L'industrie bioalimentaire de la région de Lanaudière, avec ses 22 500 emplois et près de 990 millions de dollars de PIB, génère 4,6 % de tous les emplois et contribue à hauteur de 8 % à son économie. Dans cette région, plus de 1 550 entreprises de production agricoles génèrent 8 % des recettes agricoles du Québec et fournissent 3 400 emplois. Les 117 entreprises de transformation emploient plus de 2 800 personnes et la valeur des livraisons manufacturières d'aliments transformés atteint 970 millions de dollars. 

Pour continuer d'appuyer ce secteur stratégique, la Politique bioalimentaire repose sur deux ambitions. La première consiste à maintenir un haut niveau de confiance des consommateurs. Cette confiance est notamment influencée par la réponse à leurs demandes et à leurs attentes ainsi que par l'information accessible sur l'alimentation et ses effets sur la santé. La seconde est de développer un secteur bioalimentaire prospère et durable. La prospérité résulte de la capacité à réussir et à progresser en tenant compte des besoins des générations actuelles et futures. 
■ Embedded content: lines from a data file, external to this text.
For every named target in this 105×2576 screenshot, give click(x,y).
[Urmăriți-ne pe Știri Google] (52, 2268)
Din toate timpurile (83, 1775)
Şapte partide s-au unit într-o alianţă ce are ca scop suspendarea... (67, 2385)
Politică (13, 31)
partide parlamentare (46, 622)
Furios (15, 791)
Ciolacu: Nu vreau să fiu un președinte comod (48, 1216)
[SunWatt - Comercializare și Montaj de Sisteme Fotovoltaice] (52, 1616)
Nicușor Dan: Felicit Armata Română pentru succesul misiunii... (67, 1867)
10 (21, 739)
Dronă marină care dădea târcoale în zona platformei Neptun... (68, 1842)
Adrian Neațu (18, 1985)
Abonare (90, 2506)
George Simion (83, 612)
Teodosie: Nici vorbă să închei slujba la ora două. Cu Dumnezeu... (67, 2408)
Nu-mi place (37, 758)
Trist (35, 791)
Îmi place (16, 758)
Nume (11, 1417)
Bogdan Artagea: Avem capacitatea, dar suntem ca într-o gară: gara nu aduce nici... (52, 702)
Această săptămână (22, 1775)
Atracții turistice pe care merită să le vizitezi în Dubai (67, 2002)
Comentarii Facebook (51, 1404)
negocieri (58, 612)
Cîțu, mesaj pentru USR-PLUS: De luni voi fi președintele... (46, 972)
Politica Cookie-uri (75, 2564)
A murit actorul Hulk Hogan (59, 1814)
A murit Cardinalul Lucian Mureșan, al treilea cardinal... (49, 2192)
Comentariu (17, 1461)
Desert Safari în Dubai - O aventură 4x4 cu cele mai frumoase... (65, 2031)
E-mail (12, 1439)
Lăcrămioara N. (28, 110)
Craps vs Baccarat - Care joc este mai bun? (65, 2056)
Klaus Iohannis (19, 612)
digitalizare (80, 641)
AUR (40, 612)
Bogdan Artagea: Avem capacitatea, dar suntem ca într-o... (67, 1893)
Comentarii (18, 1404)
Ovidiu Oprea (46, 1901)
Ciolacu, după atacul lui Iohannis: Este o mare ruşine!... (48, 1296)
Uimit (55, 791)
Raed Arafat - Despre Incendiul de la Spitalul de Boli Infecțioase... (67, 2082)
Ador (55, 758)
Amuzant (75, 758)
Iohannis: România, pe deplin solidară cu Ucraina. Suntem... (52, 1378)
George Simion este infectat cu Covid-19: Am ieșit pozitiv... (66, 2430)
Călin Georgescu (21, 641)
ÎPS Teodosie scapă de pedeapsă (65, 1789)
« Au terme d'une démarche préparatoire novatrice et mobilisatrice de plusieurs mois, nous sommes parvenus à développer une vision commune afin de répondre aux besoins du secteur et aux attentes de la société. La coconstruction de la Politique avec les partenaires du secteur bioalimentaire lui procure une large adhésion et la rend plus solide. En misant sur l'offre alimentaire, la prospérité économique, la production responsable et la vitalité des territoires, cette politique représente une stratégie à long terme pour alimenter notre monde. J'invite chaque Québécois et chaque Québécoise à se l'approprier, » a déclaré par voie de communiqué, Laurent Lessard, ministre de l'Agriculture, des Pêcheries et de l'Alimentation 

« La Politique bioalimentaire était très attendue par le secteur et les consommateurs. Nous avons maintenant des orientations claires, qui soutiennent les régions et qui tiennent compte des attentes des acteurs du secteur bioalimentaire et de la population. Nous nous sommes dotés d'un outil très précieux pour faire face aux défis de l'avenir. Ce faisant, le gouvernement stimule les investissements bioalimentaires en région et contribue à améliorer la compétitivité et la croissance de la transformation alimentaire de la région de Lanaudière, » a souligné Lise Thériault, ministre responsable de la région de Lanaudière 

Faits saillants 

Le bioalimentaire québécois en chiffres (2017) : 

Un PIB de 25,4 milliards de dollars (8 % du total québécois); 

Quelque 510 000 emplois : 12 % de l'emploi total au Québec et au moins 10 % de l'emploi dans 12 des 17 régions; 

Des investissements de 1,7 milliard de dollars (5 % du total au Québec); 

Des exportations de 8,8 milliards de dollars (10 % du total québécois) et des importations de 7 milliards de dollars (9 % du total au Québec); 

57 000 emplois et 28 000 exploitations agricoles générant des recettes monétaires de 8,8 milliards de dollars (15 % du total canadien); 

3 700 emplois dans les pêches et l'aquaculture commerciales, avec une valeur totale des captures de 352 millions de dollars; 

70 000 emplois dans les 2 400 établissements de transformation alimentaire, avec des livraisons manufacturières de 29,0 milliards de dollars (25,2 % du total canadien);

379 000 emplois dans les commerces et les services alimentaires, avec des ventes de près de 45 milliards de dollars. 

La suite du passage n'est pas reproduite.